Ingredients
- 2/3 cup peanut butter
- 1 cup milk
- 1 cup heavy cream
- 1/4 cup powdered sugar
- 1 teaspoon vanilla
- 1 1/2 to 2 teaspoons gelatin
- 2 tablespoons water
- Chocolate ganache, recipe follows
- Caramel red wine sauce, recipe follows
- Chopped peanuts, for garnish
Directions
In a saucepan, warm the peanut butter and milk then whisk to combine. In a mixer with a whip attachment, whip the cream, powdered sugar, and vanilla until medium peaks. Bloom the gelatin in the water and add to the warm peanut butter. Strain into a bowl and fold in the whipped cream mixture. Pour into flexi dome molds and freeze overnight.
Pop the frozen peanut butter mousses out of the molds and place on a wire icing rack. Ladle the ganache over to coat. Remove from the rack with a spatula and place on parchment paper in the refrigerator until set, about 10 minutes.

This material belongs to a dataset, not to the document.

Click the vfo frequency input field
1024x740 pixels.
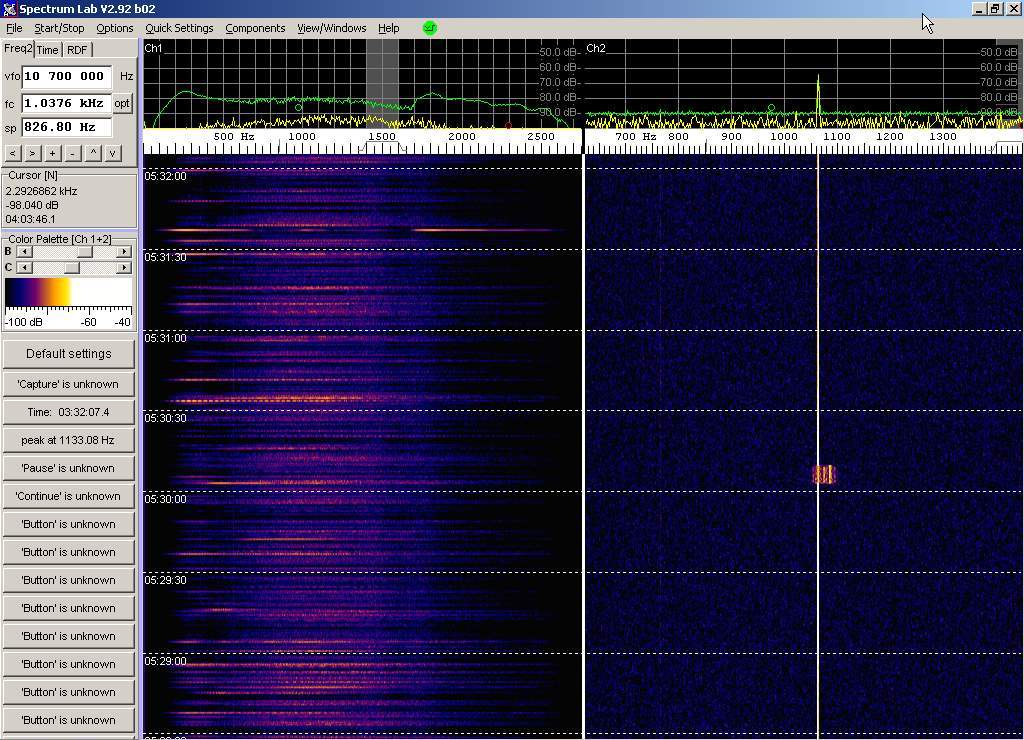click(x=66, y=76)
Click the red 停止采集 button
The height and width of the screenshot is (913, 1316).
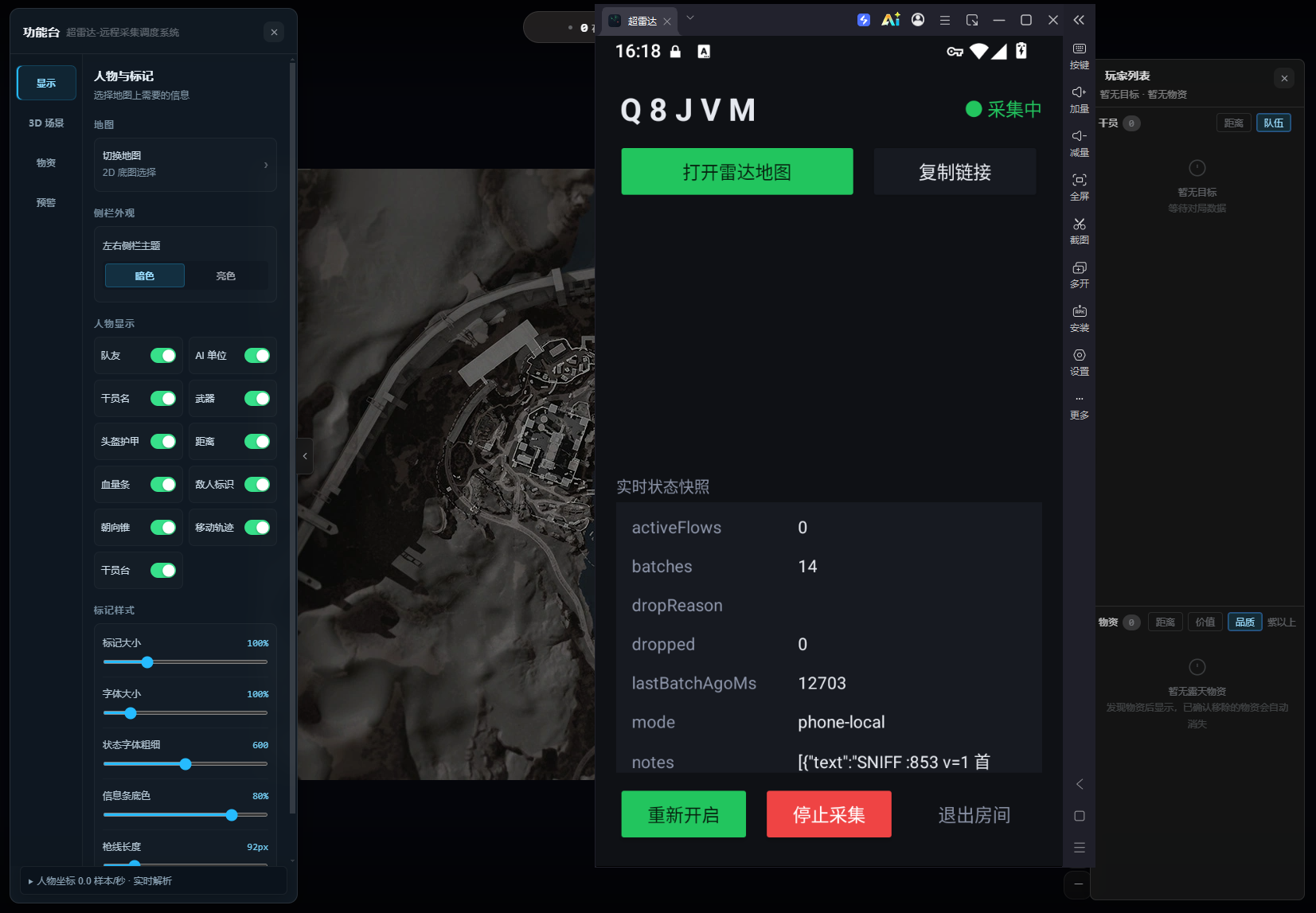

Garnish mousse with a pinch of chopped peanuts on the top and serve with caramel red wine sauce.
Chocolate Ganache:
- 1 cup heavy cream
- 8 ounces semisweet chocolate, chopped
Heat the cream and pour over the chopped chocolate. Whisk to combine.
Caramel Red Wine Sauce:
- 2 pounds (5 1/2 cups) sugar
- 1/2 cup water
- 1/2 bottle red wine
In a saucepan boil sugar and water together to make a light caramel. With a wooden spoon stir in the red wine, slowly. Chill.